Directions |
Copy the Miami cruise hotel thread between "## chriskre (Feb" and "fly into Miami.", inclusive, substituting "the Fort Lauderdale cruise port" for "Port Everglades".

* Start Passage shown *

# Arriving in Miami night before cruise - where to stay?



## anniemac (Feb 7, 2010)

A group of us are going on our first cruise in May - good bye winter!   We have decided to fly into Miami the night before to reduce travel worries.  Since we won't have a vehicle what's the best approach to getting ourselves into a convenient location to get to the port the next day?   I'd be particularly interested in Hilton brand hotels since I have points piled up.   Suggestions?   Thanks!!


----------



## Art (Feb 7, 2010)

The best way to ask for this info is to go over to cruisecritic.com and post the question on the East Coast ports of call board.

Art


----------



## Talent312 (Feb 7, 2010)

I also endorse Cruise Critic.  The forums are excellent sources of insider info.
But for Hilton specifically, I recommend one of these:

-- Doubletree Grand - Biscayne Bay, 1717 North Bayshore Drive (1.10 miles)
-- Hilton Miami Downtown, 1601 Biscayne Blvd. (1.13 miles)
-- Conrad Miami, 1395 Brickell Avenue (1.55 miles)
-- Hilton Miami Airport, 5101 Blue Lagoon Drive (6.44 miles)
Source: www.hilton.com

Stay away from Miami Beach, as you enter the port from downtown Miami.


----------



## dougp26364 (Feb 7, 2010)

IMHO, you've made two wise choices. One to fly into the port city the day before and two to stay with a quality brand hotel chain that's reliable as to quality. To many things can happen when flying in that can cause you to miss your cruise and, even though it's only one night, skimping on that hotel can lead to a bad start to your vacation.

Normally we sail from Fort Lauderdale so I can't really comment on the Miami hotels but, once we thought we'd try to save a couple of bucks and go with one of the cheaper brands in hotel's (Choice's Comfort Inn). What a horrible mistake that turned out to be. Now we stick with either Marriott or Hilton brand hotels.


----------



## anniemac (Feb 8, 2010)

Dougp - where do you stay in Ft. Lauderdale?  After checking fares and flight times, it may make better sense for us to fly in and out of FLL.   Thanks!

Ann


----------



## chriskre (Feb 8, 2010)

Annie,

Are you taking the cruise from Miami or Ft. Lauderdale?

If you are taking the cruise from Port Everglades then yes fly into Hollywood/Ft. Laud Airport but if taking the cruise out of Port of Miami
then it would be more convenient to fly into Miami.  

If you are wanting to stay in Miami and have something to do at night, I'd recommend staying in Coconut Grove at possibly the Doubletree hotel or the Mayfair.  Coconut Grove is a nice little area to hang out at night.  Nice little restaurants, a comedy club and a couple of nice little bars. 

If you stay in the Brickell Village area there is a JW Marriott and a Sheraton within walking distance.  Brickell Village is also a nice little area with nice restaurants and bars that you can walk to from the hotel.  There is also a Hyatt nearby on the River at the entrance to downtown.  

Staying in either the Holiday Inn or the Intercontinental on Biscayne Blvd. 
will put you near Bayside Marketplace.  Bayside is right next to the port entrance.  You'll need to take a cab to get in but it's not far at all.  If you stay near Bayside there are a few things to do at night.  You can take a party cruise or watch the local action.  We've got lots of interesting characters in our town.

* End Passage shown *
* Start Dataset extract *

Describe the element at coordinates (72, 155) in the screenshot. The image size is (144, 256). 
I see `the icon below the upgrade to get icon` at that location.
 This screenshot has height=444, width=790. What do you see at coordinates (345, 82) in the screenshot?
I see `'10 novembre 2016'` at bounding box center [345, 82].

* End Dataset extract *

Complete response |
## chriskre (Feb 8, 2010)

Annie,

Are you taking the cruise from Miami or Ft. Lauderdale?

If you are taking the cruise from the Fort Lauderdale cruise port then yes fly into Hollywood/Ft. Laud Airport but if taking the cruise out of Port of Miami
then it would be more convenient to fly into Miami.